Россия, которую мы теряем. О гибельном влиянии Запада - стр. 9
Весь наш обряд, сам по себе, составляет лучшую проповедь, тем более действительную, что всякий принимает ее не как человеческое, а как Божие слово, и церковный идеал нашей проповеди как живого слова есть учение веры и любви, от божественных писаний, а не возбуждение чувства, как необходимое действие каждого священнослужителя на собравшихся в церковь для молитвы.
Говорят, что обряд – неважное и второстепенное дело. Но есть обряды и обычаи, от которых отказаться значило бы отречься от самого себя, потому что в них отражается жизнь духовная человека или всего народа, в них сказывается целая душа. В разности обряда выражается всего явственнее коренная и глубокая разность духовного представления, таящаяся в бессознательных сферах духовной жизни, та самая разность, которая препятствует слиянию или полноте взаимного сочувствия между разноплеменными народами и составляет основную причину разности церквей и вероисповеданий. Отрицать, с отвлеченной, космополитической точки зрения, действие этой притягательной или отталкивающей силы, приравнивая ее к предрассудку, значило бы то же, что отрицать силу сродства, действующую в личных между людьми отношениях.
Как знаменательна, например, у разных народов разница в погребальном обряде и в обращении с телом покойника! Южный человек, итальянец, бежит от своего мертвеца, спешит как можно скорее очистить от него дом свой и предоставляет посторонним заботу о его погребении. Напротив того, у нас, в России, характерная народная черта – религиозное отношение к мертвому телу, исполненное любви, нежности и благоговения. Из глубины веков отзывается до нашего времени исполненный поэтических образов и движений плач над покойником, превращаясь, с принятием новых религиозных обрядов, в торжественную церковную молитву.
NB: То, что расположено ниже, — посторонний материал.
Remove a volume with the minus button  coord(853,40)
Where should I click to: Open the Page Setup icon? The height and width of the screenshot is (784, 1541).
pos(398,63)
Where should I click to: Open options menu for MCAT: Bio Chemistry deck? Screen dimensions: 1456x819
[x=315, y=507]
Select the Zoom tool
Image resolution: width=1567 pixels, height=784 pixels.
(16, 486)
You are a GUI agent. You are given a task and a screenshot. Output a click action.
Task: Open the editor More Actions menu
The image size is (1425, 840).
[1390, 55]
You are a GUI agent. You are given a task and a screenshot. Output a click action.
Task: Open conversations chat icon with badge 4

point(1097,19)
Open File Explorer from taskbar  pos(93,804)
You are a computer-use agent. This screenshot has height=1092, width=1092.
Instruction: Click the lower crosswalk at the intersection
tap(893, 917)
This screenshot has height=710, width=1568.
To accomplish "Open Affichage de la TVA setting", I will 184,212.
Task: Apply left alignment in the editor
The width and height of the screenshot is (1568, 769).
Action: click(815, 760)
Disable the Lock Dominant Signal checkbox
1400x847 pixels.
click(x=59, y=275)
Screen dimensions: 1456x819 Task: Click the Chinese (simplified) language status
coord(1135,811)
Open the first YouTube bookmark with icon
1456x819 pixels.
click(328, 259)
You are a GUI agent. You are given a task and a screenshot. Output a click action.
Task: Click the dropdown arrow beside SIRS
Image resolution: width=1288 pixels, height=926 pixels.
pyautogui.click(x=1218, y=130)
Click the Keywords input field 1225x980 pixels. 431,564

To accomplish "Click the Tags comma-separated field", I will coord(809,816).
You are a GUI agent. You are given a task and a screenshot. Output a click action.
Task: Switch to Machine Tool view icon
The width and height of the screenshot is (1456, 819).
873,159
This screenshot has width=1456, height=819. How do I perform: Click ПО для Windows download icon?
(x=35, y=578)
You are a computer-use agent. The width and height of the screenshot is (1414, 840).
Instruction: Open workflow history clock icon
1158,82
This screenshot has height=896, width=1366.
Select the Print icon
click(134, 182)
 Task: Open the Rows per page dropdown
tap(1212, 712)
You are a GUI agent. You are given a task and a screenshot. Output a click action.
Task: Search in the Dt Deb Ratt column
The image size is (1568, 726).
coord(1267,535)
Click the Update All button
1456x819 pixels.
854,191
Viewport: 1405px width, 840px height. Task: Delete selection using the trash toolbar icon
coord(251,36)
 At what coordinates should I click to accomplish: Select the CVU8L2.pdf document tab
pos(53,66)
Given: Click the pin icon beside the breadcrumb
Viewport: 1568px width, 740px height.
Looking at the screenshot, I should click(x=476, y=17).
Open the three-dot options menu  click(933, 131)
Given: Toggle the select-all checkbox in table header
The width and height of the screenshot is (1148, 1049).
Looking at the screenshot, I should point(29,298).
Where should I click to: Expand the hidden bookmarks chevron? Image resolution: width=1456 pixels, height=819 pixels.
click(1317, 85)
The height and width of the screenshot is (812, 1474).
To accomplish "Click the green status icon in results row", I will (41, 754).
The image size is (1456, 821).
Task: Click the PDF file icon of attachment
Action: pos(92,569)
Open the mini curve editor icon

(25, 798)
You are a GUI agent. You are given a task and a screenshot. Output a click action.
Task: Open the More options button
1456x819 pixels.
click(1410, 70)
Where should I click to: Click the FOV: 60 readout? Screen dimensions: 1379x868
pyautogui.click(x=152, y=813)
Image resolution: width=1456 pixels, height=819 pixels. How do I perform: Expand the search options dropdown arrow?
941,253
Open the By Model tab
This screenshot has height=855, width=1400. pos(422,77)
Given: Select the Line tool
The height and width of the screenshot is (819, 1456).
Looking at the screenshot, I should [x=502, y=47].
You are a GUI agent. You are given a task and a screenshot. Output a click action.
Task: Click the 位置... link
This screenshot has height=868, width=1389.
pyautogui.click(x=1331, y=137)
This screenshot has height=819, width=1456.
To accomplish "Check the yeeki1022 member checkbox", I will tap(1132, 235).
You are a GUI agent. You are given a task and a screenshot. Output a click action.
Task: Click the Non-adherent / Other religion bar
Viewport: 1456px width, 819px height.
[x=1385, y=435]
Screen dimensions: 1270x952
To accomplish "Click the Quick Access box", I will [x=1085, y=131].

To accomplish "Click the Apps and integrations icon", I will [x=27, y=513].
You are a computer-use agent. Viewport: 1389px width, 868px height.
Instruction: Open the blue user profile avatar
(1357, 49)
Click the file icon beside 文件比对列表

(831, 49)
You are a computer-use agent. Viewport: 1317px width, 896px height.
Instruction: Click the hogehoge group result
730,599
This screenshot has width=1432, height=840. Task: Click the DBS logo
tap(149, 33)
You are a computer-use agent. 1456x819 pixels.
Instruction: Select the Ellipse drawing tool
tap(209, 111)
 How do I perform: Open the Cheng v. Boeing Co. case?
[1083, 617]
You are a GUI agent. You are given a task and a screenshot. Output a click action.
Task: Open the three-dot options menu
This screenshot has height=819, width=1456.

Нигде в мире, кроме нашей страны, погребальный обычай и обряд не выработался до такой глубокой, можно сказать, виртуозности, до которой он достигает у нас; и нет сомнения, что в этом его складе отразился наш народный характер, с особенным, присущим нашей натуре, мировоззрением. Ужасны и отвратительны черты смерти повсюду, но мы одеваем их благолепным покровом, мы окружаем их торжественною тишиною молитвенного созерцания, мы поем над ними песнь, в которой ужас пораженной природы сливается воедино с любовью, надеждою и благоговейною верой. Мы не бежим от своего покойника, мы украшаем его в гробе, и нас тянет к этому гробу вглядеться в черты духа, оставившего свое жилище; мы поклоняемся телу и не отказываемся давать ему последнее целование, и стоим над ним три дня и три ночи с чтением, с пением, с церковною молитвой.
Погребальные молитвы наши исполнены красоты и величия; они продолжительны и не спешат отдать земле тело, тронутое тлением, и когда слышишь их, кажется, не только произносится над гробом последнее благословение, но совершается вокруг него великое церковное торжество в самую торжественную минуту бытия человеческого! Как понятна и как любезна эта торжественность для русской души!
Кто русский человек – душой и обычаем, тот понимает, что значит храм Божий, что значит церковь для русского человека. Мало самому быть благочестивым, чувствовать и уважать потребность религиозного чувства; мало для того, чтобы уразуметь смысл церкви для русского народа и полюбить эту церковь как свою, родную. Надо жить народною жизнью, надо молиться заодно с народом, в одном церковном собрании, чувствовать одно с народом биение сердца, проникнутого единым торжеством, единым словом и пением. Оттого многие, знающие церковь только по домашним храмам, где собирается избранная и наряженная публика, не имеют истинного понимания своей церкви и настоящего вкуса церковного, и смотрят иногда равнодушно или превратно в церковном обычае и служении на то, что для народа особенно дорого и что в его понятии составляет красоту церковную.